I realize that this PR is two years old, and I also realize that what I'm going to be asking below is a big ask especially relative to the size of this PR. In that sense I'm mostly curious to explore an extension to this PR which may or may not need to happen before this is landing. In any case...

One of the main consequences I think from this is is that _initialize is going to be exported, by default, for modules within Rust-based components for the wasm32-wasip2 target, for example. As @sunfishcode pointed out the tooling has support for this and the component will, indeed, invoke _initialize before any other export is called. That part I'm not worried about, but what I am worried about is that there's no optimization to turn this off.

To me the majority of components/code won't be using this feature and won't need _initialize, meaning that the function is effectively dead code. To compare before/after this PR, this Rust source:

#[unsafe(no_mangle)] pub extern "C" fn foo() {}

currently generates this module on wasm32-wasip1 with the cdylib crate type

(module $foo.wasm ;; ... (export "foo" (func $foo.command_export)) (func $foo (;0;) (type 0) return ) (func $dummy (;1;) (type 0)) (func $__wasm_call_dtors (;2;) (type 0) call $dummy call $dummy ) (func $foo.command_export (;3;) (type 0) call $foo call $__wasm_call_dtors ) ;; ... )

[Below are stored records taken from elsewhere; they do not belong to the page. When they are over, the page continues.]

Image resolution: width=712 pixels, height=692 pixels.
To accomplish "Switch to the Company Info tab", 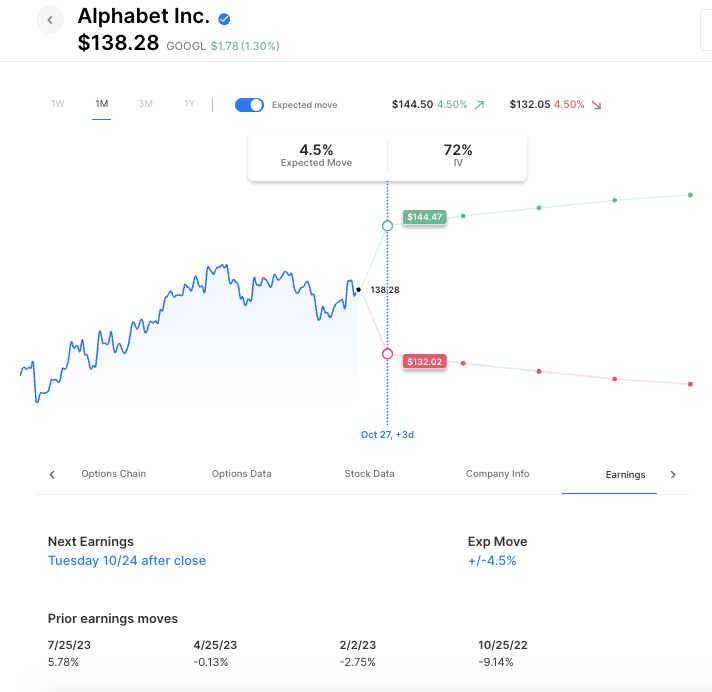I will tap(497, 474).
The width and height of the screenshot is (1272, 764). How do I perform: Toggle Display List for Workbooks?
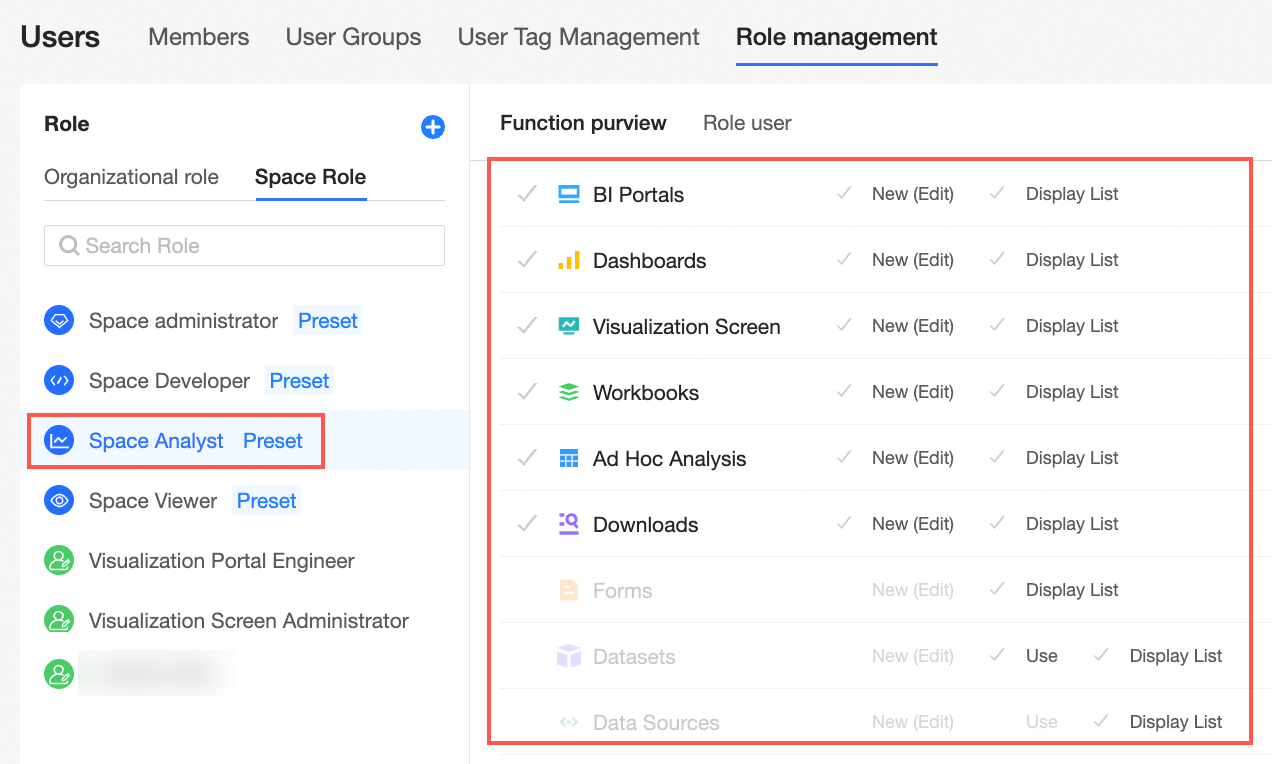pos(997,392)
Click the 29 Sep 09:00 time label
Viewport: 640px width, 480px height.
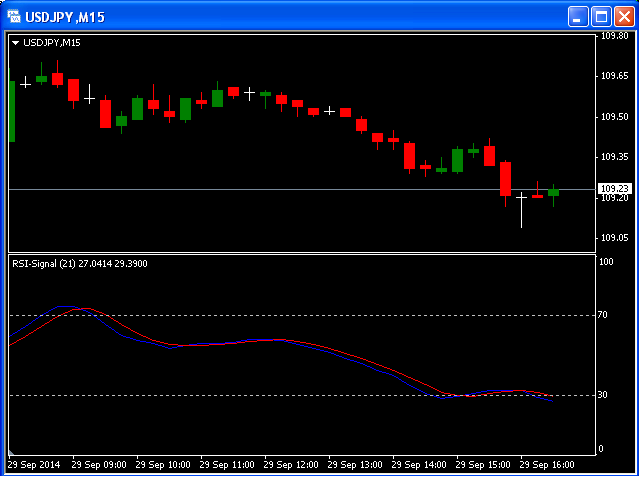click(x=100, y=465)

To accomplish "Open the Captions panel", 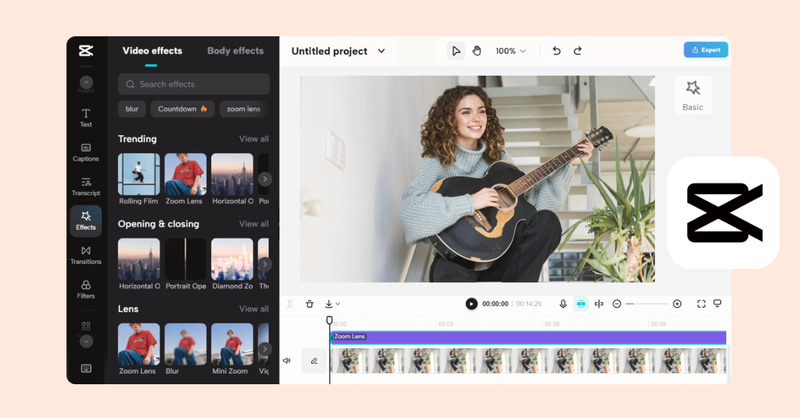I will (x=86, y=151).
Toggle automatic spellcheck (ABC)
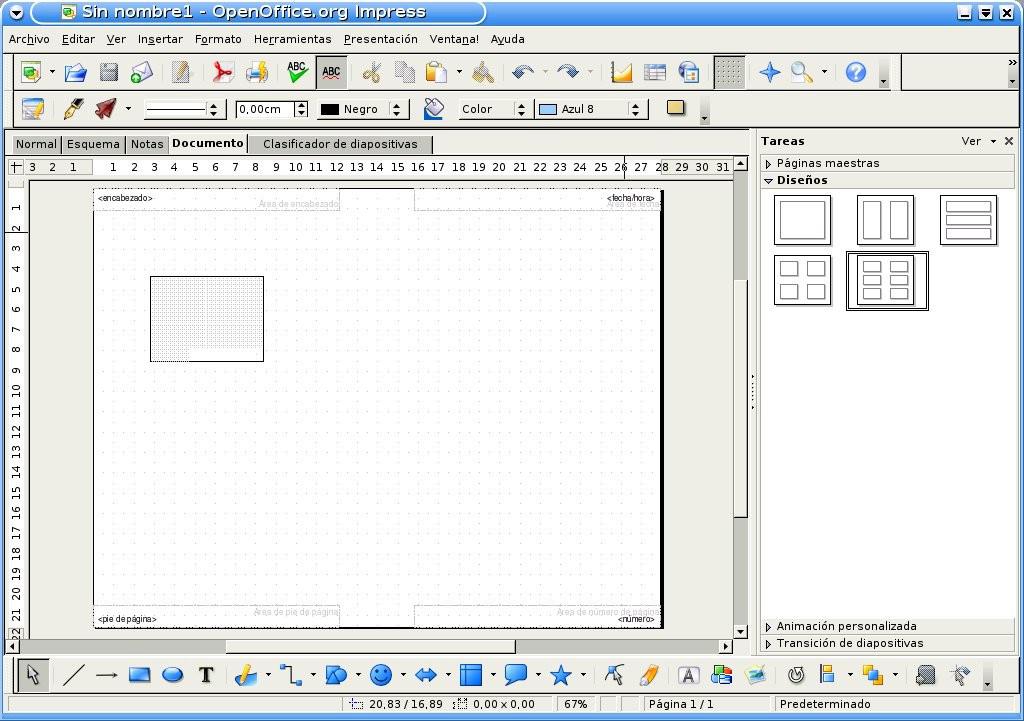Image resolution: width=1024 pixels, height=721 pixels. pos(331,72)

This is broken if __wasm_call_dtors actually does something because each invocation would run destructors which is probably going to result in surprising behavior. I believe this is something that @sunfishcode wants to fix, and I agree this should be fixed! Of note though is that this module has no other exports, it's just the foo function.

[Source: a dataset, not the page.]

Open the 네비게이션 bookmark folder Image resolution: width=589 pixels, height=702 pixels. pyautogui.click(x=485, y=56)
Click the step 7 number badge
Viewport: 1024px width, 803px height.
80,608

With this PR the generated wasm looks like:

(module $foo.wasm ;; ... (export "foo" (func $foo)) (export "_initialize" (func $_initialize)) (func $__wasm_call_ctors (;0;) (type 0)) (func $foo (;1;) (type 0) return ) (func $_initialize (;2;) (type 0) block ;; label = @1 global.get $GOT.data.internal.__memory_base i32.const 1048576 i32.add i32.load i32.eqz br_if 0 (;@1;) unreachable end global.get $GOT.data.internal.__memory_base i32.const 1048576 i32.add i32.const 1 i32.store call $__wasm_call_ctors ) ;; ... )

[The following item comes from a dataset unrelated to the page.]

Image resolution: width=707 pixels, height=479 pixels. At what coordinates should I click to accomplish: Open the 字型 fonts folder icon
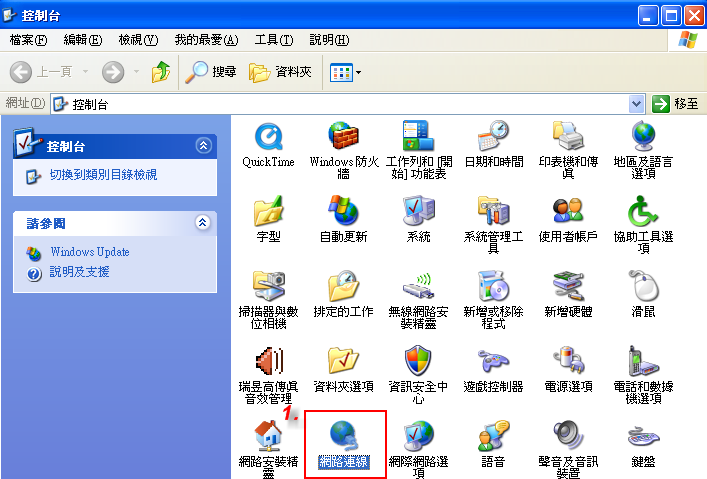click(x=268, y=211)
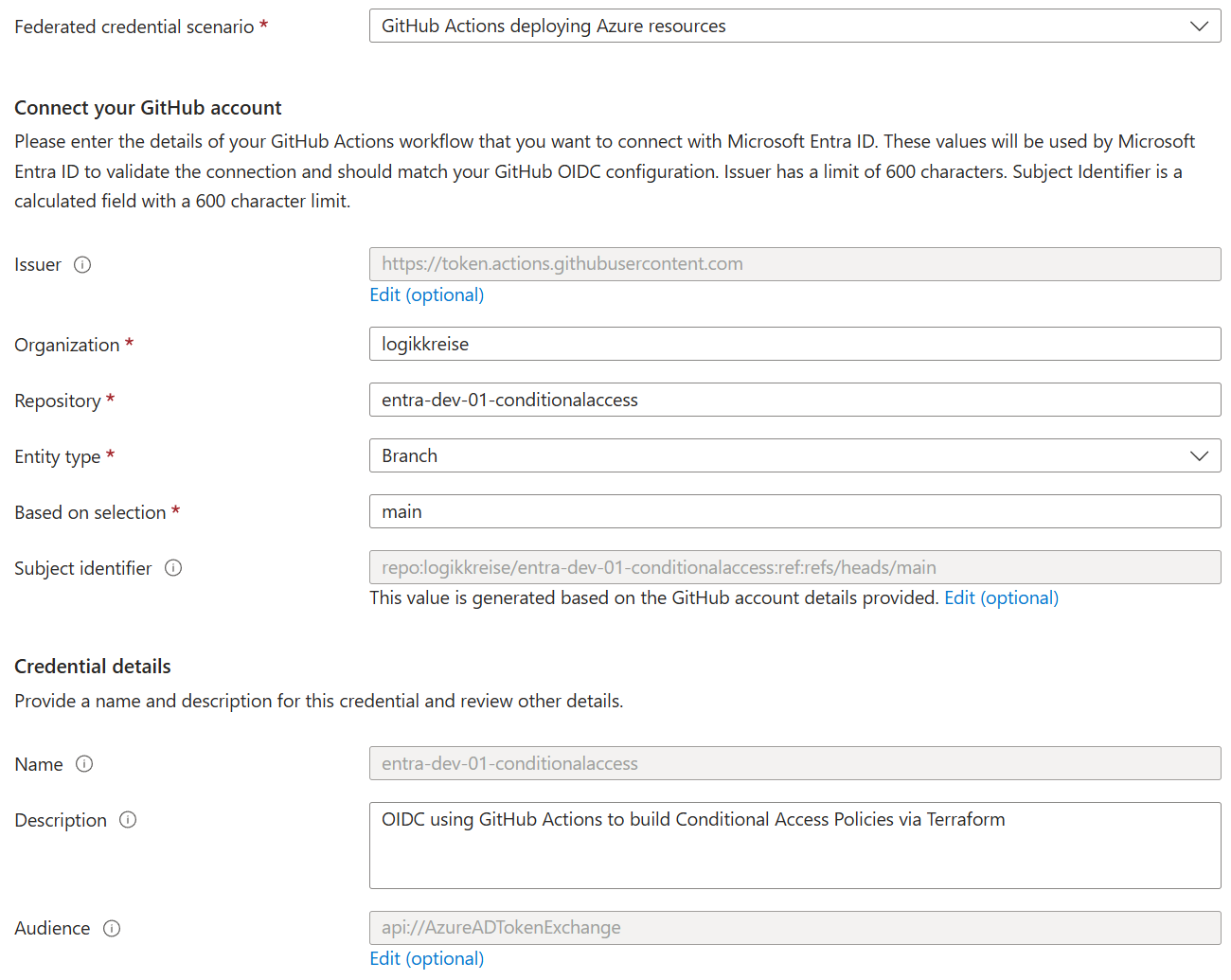Viewport: 1231px width, 980px height.
Task: Open the Description info tooltip icon
Action: pos(128,820)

Here, as expected, _initialize is exported as well. This has some extra code to figure out it doesn't actually need to do anything, but that's not the end of the world.

What I'm specifically worried about is the component-level cost involved for supporting _initialize. The process of creating a component means that if _initialize is present a new core module must be instantiated to actually run _initialize. This is more costly relative to today where no extra core module is needed.


With that as background, my thinking is that we have before/after states of:

To me this feels kind of unfortunate and is something where I'd prefer to, for example, land something in wasm-ld and/or wasi-libc which skips _initialize altogether if there aren't actually any static constructors. That would mean that we could preserve the majority-status-quo while also adding support for static ctors at the same time. What I'm mostly afraid of otherwise is that we're disrupting the status-quo to add support for a feature which isn't otherwise widely used yet. Not to say of course it's not useful to support, nor to downplay that having it not work can be very surprising, but I'm afraid of the larger impact this will have on folks who aren't even aware of static ctors/dtors and aren't using them.

@sunfishcode do you know if it would be possible to implement such an optimization to conditionally export _initialize? I know wasm-ld has knowledge that __wasm_call_ctors is a noop, but I'm not sure how the _initialize function, defined in wasi-libc, could be conditionally exported depending on whether __wasm_call_ctors is a noop or not. I suspect that would require more wasm-ld integration than currently exists.